----- THE INPUT

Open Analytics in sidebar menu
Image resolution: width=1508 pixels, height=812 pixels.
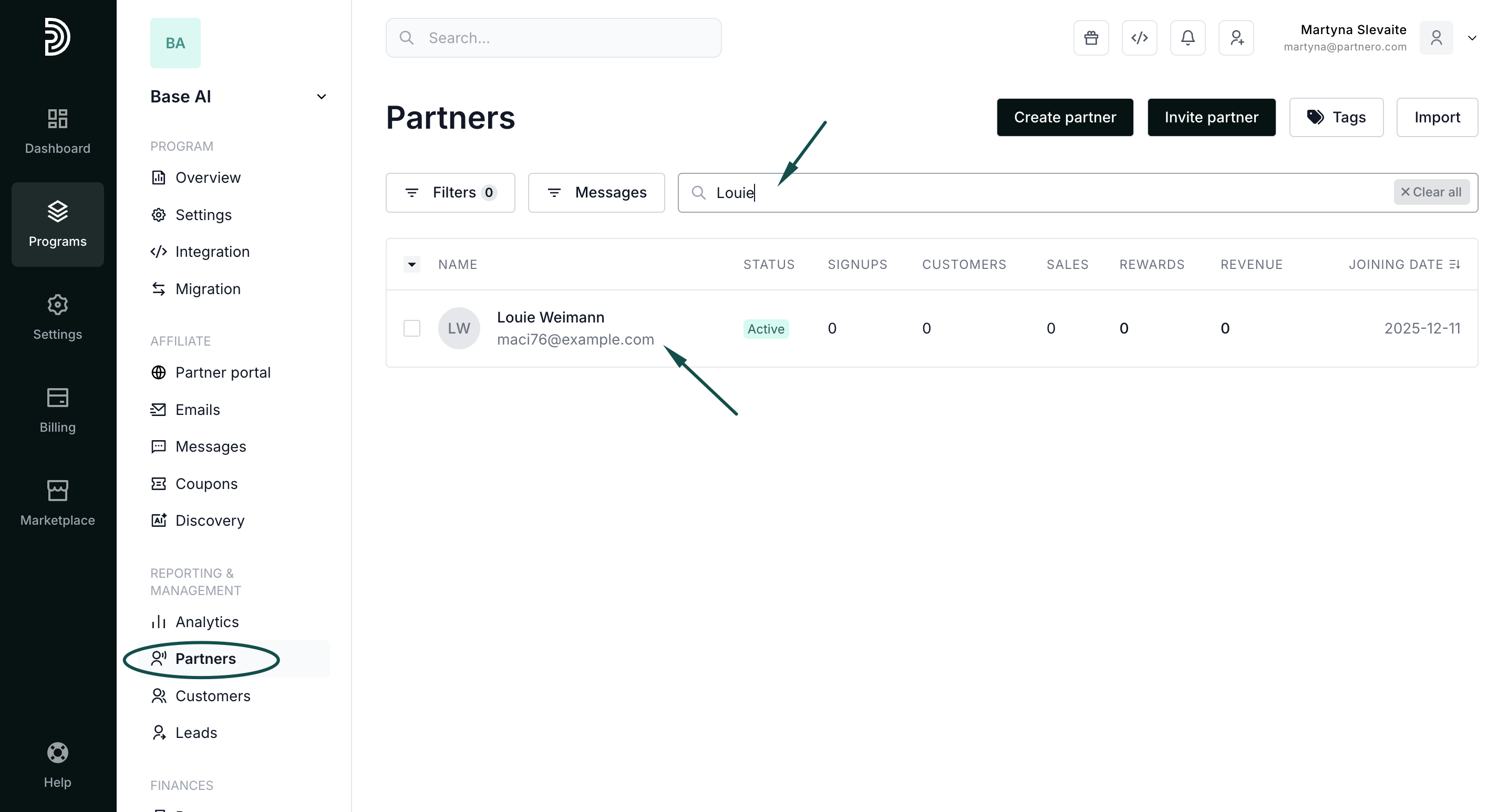(206, 622)
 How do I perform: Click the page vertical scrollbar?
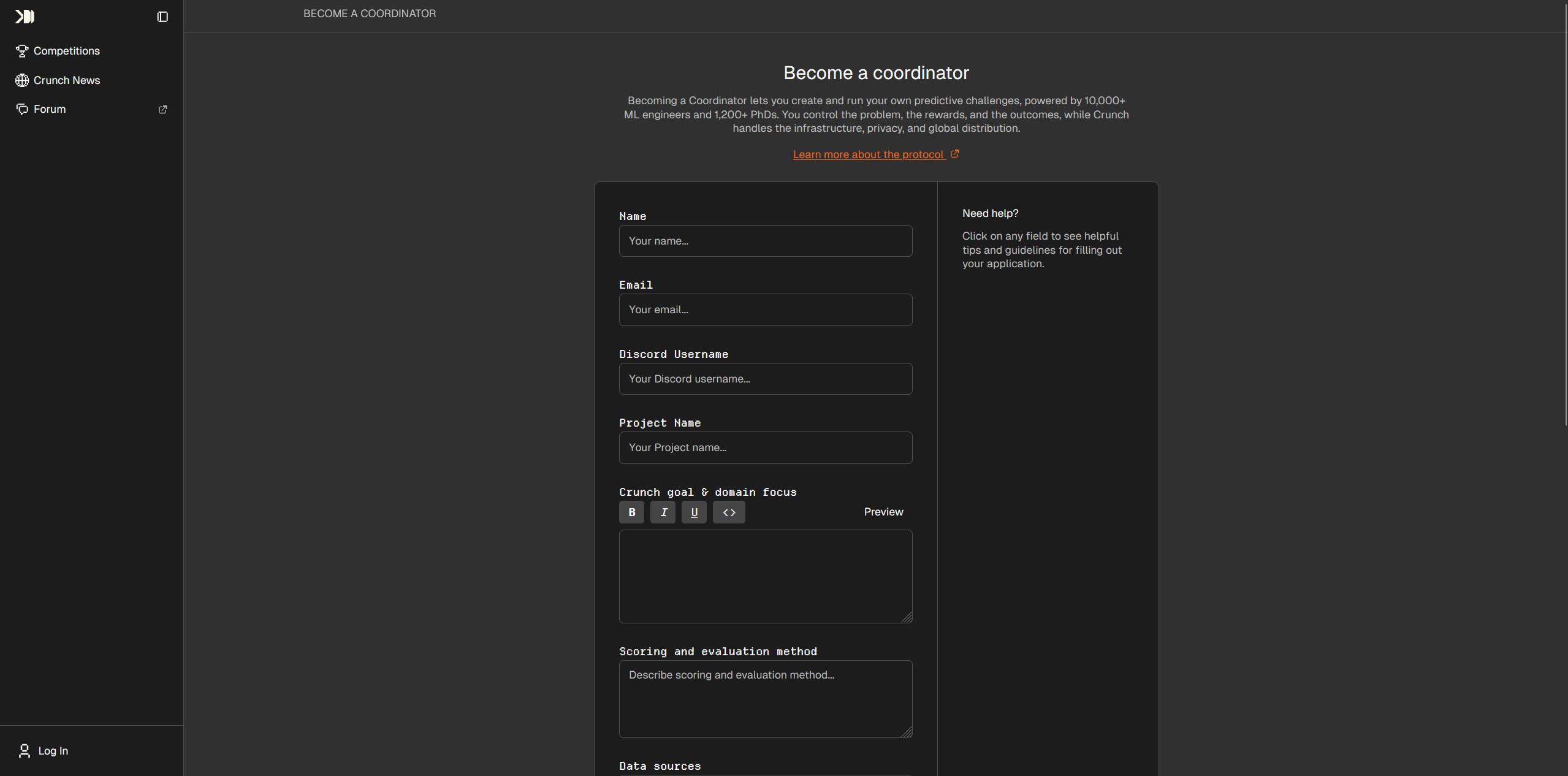tap(1566, 215)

----------

WORK TASK:
Return all entries preceding this task exactly as they stand, leaving any picture out.

FINISHED TASK:
Open Analytics in sidebar menu
Image resolution: width=1508 pixels, height=812 pixels.
(206, 622)
 How do I perform: Click the page vertical scrollbar?
tap(1566, 215)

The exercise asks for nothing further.